Gazette: Is there a danger that in concentrating on digital information, the library will neglect its great historical collections?

Verba: We certainly don't intend to. As I said, we will continue to buy lots of books and journals, because that is how most scholarship is still published. In addition, we are putting major effort into the preservation and conservation of our traditional collections. Our collections are wonderful and they are old -- they are wonderful because they are old. They need constant attention if they are to be preserved for scholarly use.

Many of our unique and heavily used research resources are endangered by embrittlement. We are major players in a national effort to reformat such books. Other parts of our collection need repair and protection. The University Library's Preservation Center is waging a war in an effort to preserve these resources. We have been significantly dependent on federal funding for this important work but need to develop new support. The well-being of these materials is essential to the future of scholarship and to the integrity of our collections. We have to build our collections with new material and preserve what we already have.

Gazette: What role does the Library play in teaching inside and outside the classroom?

Verba: In some fields there has always been serious involvement by librarians in the teaching process. Research librarians traditionally deal with questions and run reserve collections, and that is very important. In a place like Houghton, our rare book library, staff members often work closely with instructors in literature or art courses that use original materials.

An analogy is happening in the digital age, simply because students and faculty need guidance dealing with digital information. Librarians are getting more involved in training people to search for, download, and manipulate information and in helping faculty members develop digital materials. For example, the map collection created digitized maps of trade routes in the 19th century for a course in African art to help explain how various forms of art moved from one culture to another.

It's a very exciting and challenging time for librarians. Some people think the work of a librarian is routine. Nothing could be further from the truth. The reason Harvard needs such a skilled cadre of librarians -- and is blessed because it has one -- is that the job is constantly evolving as the nature of information changes.

Gazette: Do you have a favorite library?

Verba: I suppose if I had to choose, it would be Widener. I took this job as director of the University Library because I fell in love with Widener my freshman year. Back then, you had to get permission to get into the stacks, and I got a note from my English instructor because I was doing a paper. I remember being knocked over when I first walked in there; even the odor I remember.

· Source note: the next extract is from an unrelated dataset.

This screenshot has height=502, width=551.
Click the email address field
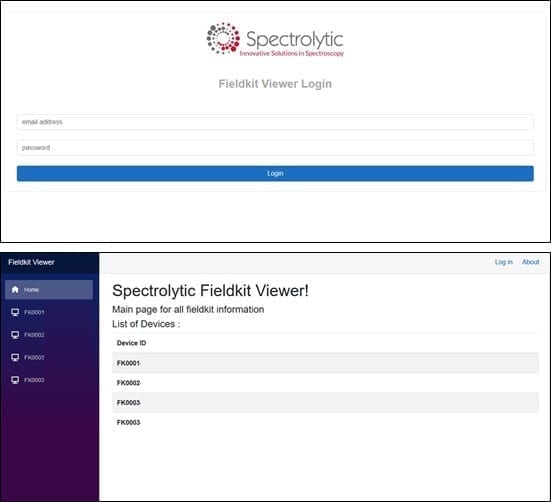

People tell me now that's the odor of decaying books and that I shouldn't have a romantic memory of it, but nevertheless, the odor of the Widener stacks is something you never forget.

Like lots of faculty members, I've always been deeply involved in books. And the first time I went into the Widener stacks, it was like one of those movies where you see a miser with a large box of gold coins that he's throwing in the air just for the physical presence of them. I was knocked over by having that many books there, by the physical presence of that much knowledge.